Mexico City has launched a $12 million renovation of the Autódromo Hermanos Rodríguez to retain FIA Grade 1 homologation ahead of the 2026 Mexican Grand Prix on October 30 to November 1.

One of Formula 1’s most beloved venues has begun a renovation designed to guarantee its place on the calendar. The question is not whether it will be ready. It is whether a race this beloved still needs to make the case for itself.

Autodromo Hermanos Rodriguez in Mexico City, Mexico.
By courtesy of Pirelli – Rudy Carezzevoli/Getty Images

Corporación Interamericana de Entretenimiento (CIE), the operator of the Autódromo Hermanos Rodríguez, has committed an investment of 202 million pesos, equivalent to approximately 12 million US dollars, to a renovation and maintenance programme aimed at keeping Mexico City on the Formula 1 calendar. Works began on Monday 11 May and are focused entirely on retaining the FIA’s Grade 1 homologation (the highest certification required to host a Formula 1 Grand Prix), which demands circuits meet a specific set of technical and safety standards that evolve alongside the championship’s own regulation changes.

The layout of the circuit will not be modified. What is changing is everything around it. Works include resurfacing the track in targeted sectors, a complete overhaul of the drainage system, a new asphalt layer across the entire paddock zone and renovation of the pit building facade and facilities. The project is being carried out in collaboration with the FIA, OMDAI México and Tilke, the German engineering firm responsible for the circuit’s comprehensive redesign ahead of Formula 1’s return to Mexico in 2015.

Autodromo Hermanos Rodriguez in Mexico City, Mexico.
By courtesy of Pirelli – Steven Tee/LAT Images

The involvement of Tilke matters. The Stuttgart-based practice has designed or redesigned more Formula 1 circuits than any other firm in the sport’s history, and their presence signals that this is not a cosmetic refresh. Their brief is to bring the Autódromo into alignment with the technical demands of the 2026 regulatory era, where new power unit architecture and aerodynamic specifications place different loads on circuit infrastructure than the previous generation of cars.

Federico González Compeán, director of the Mexico City Grand Prix, was direct about the stakes involved. “This investment represents our commitment to preserving the Autódromo Hermanos Rodríguez as a world-class venue. Guaranteeing its international homologation and continuing to raise its technical standards is fundamental to ensuring Mexico remains part of the Formula 1 calendar for years to come.” The tone reflects a wider reality that organisers across the calendar understand. Holding a Formula 1 race is not a permanent arrangement. It is a contract renewed through performance, investment and relevance, and the competition for available dates grows every year.

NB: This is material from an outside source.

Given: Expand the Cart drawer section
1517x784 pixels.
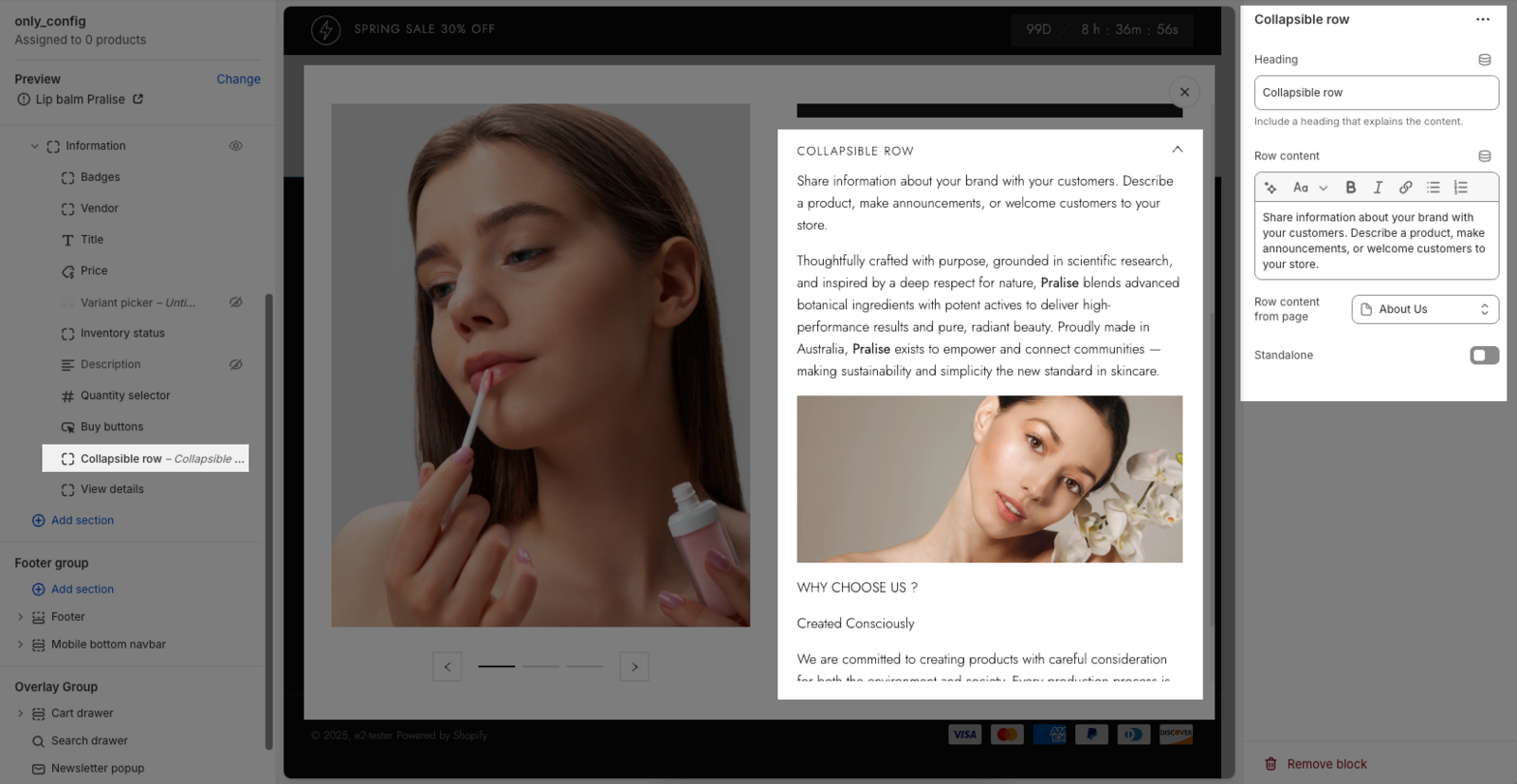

Formula 1’s revenues reached 3.87 billion dollars in 2025, up 14 percent on the prior year, and new markets across Asia and the Middle East are investing heavily in infrastructure to compete for calendar slots. Mexico’s response is maintenance, consistency and results. The 2025 edition of the Grand Prix generated an economic impact of nearly 20 billion pesos for the country across race week alone, with tickets selling out on the first day they became available. A circuit that produces those numbers does not need to lobby for its place. But it does need to keep the infrastructure that makes them possible.

Works will be carried out intermittently to accommodate the Estadio GNP Seguros concert schedule, which shares the venue complex. The deadline is the Formula 1 Gran Premio de la Ciudad de México, scheduled for 30 October to 1 November. Mexico’s current contract with Formula 1 runs through 2028, with the stated ambition to extend beyond that date. The renovation is the clearest signal yet that the ambition is being backed with money. For a race that has never failed to sell out since its return to the calendar a decade ago, the foundations are being laid for another decade more.